Arrêtons, deux secondes, de toujours vouloir se comparer. Pas de cote R cette session, c’est une opportunité pour traverser cette crise sanitaire sans poids sur les épaules et faire passer sa santé mentale et physique avant tout. C’est également une occasion d’en profiter pour prendre un pas de recul et reconsidérer notre système d’éducation. D’essayer de se départir de notre propension commune à promouvoir la marchandisation de l’éducation.

Arrêtons de compétitionner un peu, et profitons du soleil.

PS : J’ai écrit ce texte hier. Je me dois de rajouter ces quelques lignes, ayant vu passer plusieurs articles assez décevants aujourd’hui. Je crois que j’ai été trop gentille et ça, je l’ai compris en lisant Brian Myles, chroniqueur du Devoir, écrire que « la cote R demeure l’indicateur de référence pour départager le bon grain de l’ivraie ». J’ai littéralement juste une chose à répondre à ça : « Pardon? » C’est un chiffre. Un chiffre à trois décimales. Ce chiffre ne tient ni compte des passions, des activités extracurriculaires, du chemin emprunté et des expériences de vie de chaque étudiant. En gros, il ne tient pas compte de pas mal tout ce qui nous rend humains. Ce dont il tient compte, c’est de nos notes au moment où on passe par le collégial, peu importe comment ça allait dans nos vies avant et indépendamment de comment ça va aller après. Je me sens mal pour ceux qui croient que perdre une session de cote R affectera les futurs étudiants privilégiés qui visent un programme contingenté. Inquiétez-vous pas les cocos, vous êtes privilégiés. Vous allez vous en sortir. En fait, allez-vous vous en sortir? Je sais plus trop, honnêtement. Si sans ce chiffre magique, votre envie d’apprendre et vos efforts disparaissent, je pense que le nivellement par le bas, ce n’est pas M. Roberge qui en est responsable, mais bien votre vision de ce qu’est l’éducation. La poursuite d’une note dont nul ne comprend vraiment le calcul ne devrait pas être la seule raison de s’instruire et de se parfaire. Chercher la cote R, c’est comme chercher le salaire : tu passes complètement à côté de la plaque. J’ose espérer que la vie humaine n’est pas celle que les libéralistes comme Mandeville ont décrite. À toujours chercher les notes, les pourcentages, les rendements et les chiffres, on perd le sens de la vie.
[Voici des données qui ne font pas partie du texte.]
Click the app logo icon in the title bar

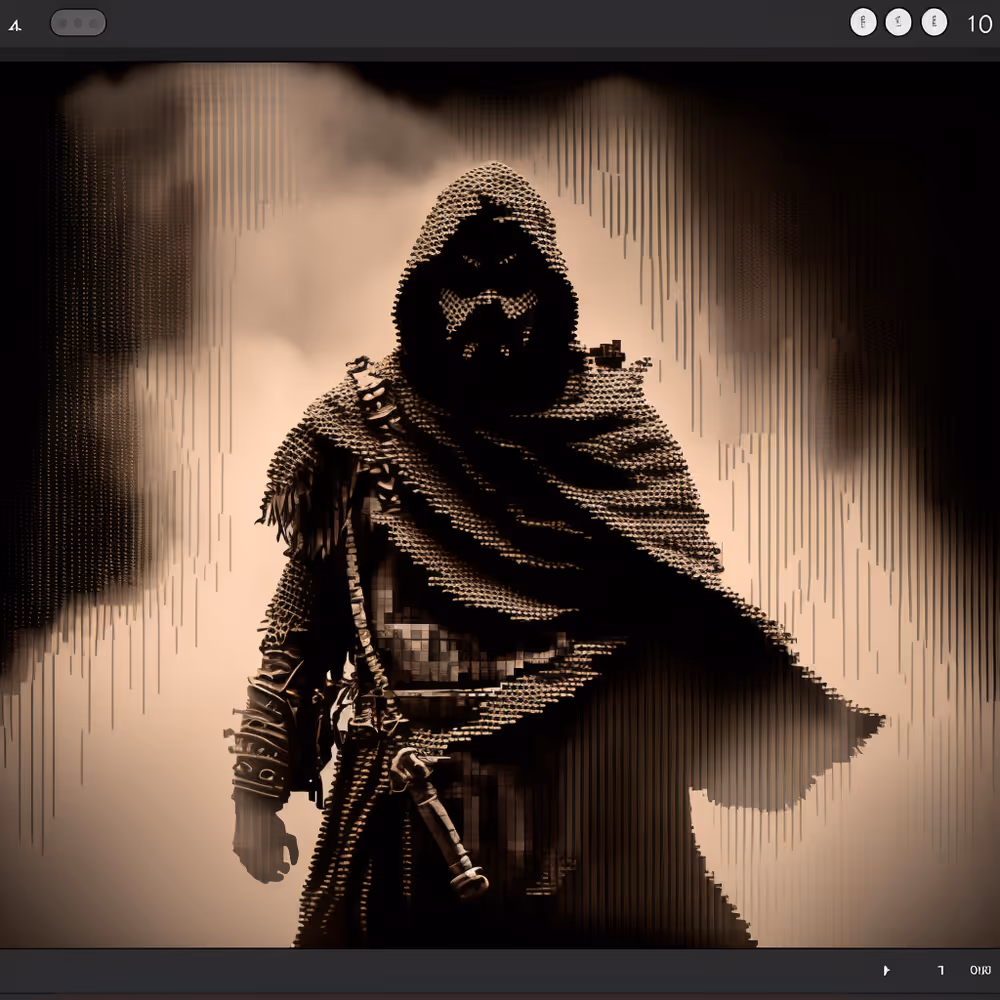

Note à part, le processus d’admission n’aura pas le choix d’être adapté l’année prochaine, de la même manière qu’il a dû être adapté cette année. J’aimerais tellement que cette crise nous ouvre les yeux sur la teneur complètement subjective et non concluante  de la cote R. Si les universités mettaient plus de poids dans les entrevues et la valeur humaine des étudiants, on vivrait dans un monde tellement plus doux. Personnellement, j’aimerais bien mieux que l’infirmière qui s’occupe de moi quand je serai en CHSLD, que le médecin de famille qui me suivra toute ma vie ou que l’avocat qui aidera celui qui a subi une injustice soit un humain avec un parcours étonnant qui l’ait fait grandir et des qualités d’ouverture, de tolérance et de respect. « Messemble » que je préfère ça à un solide 35,000.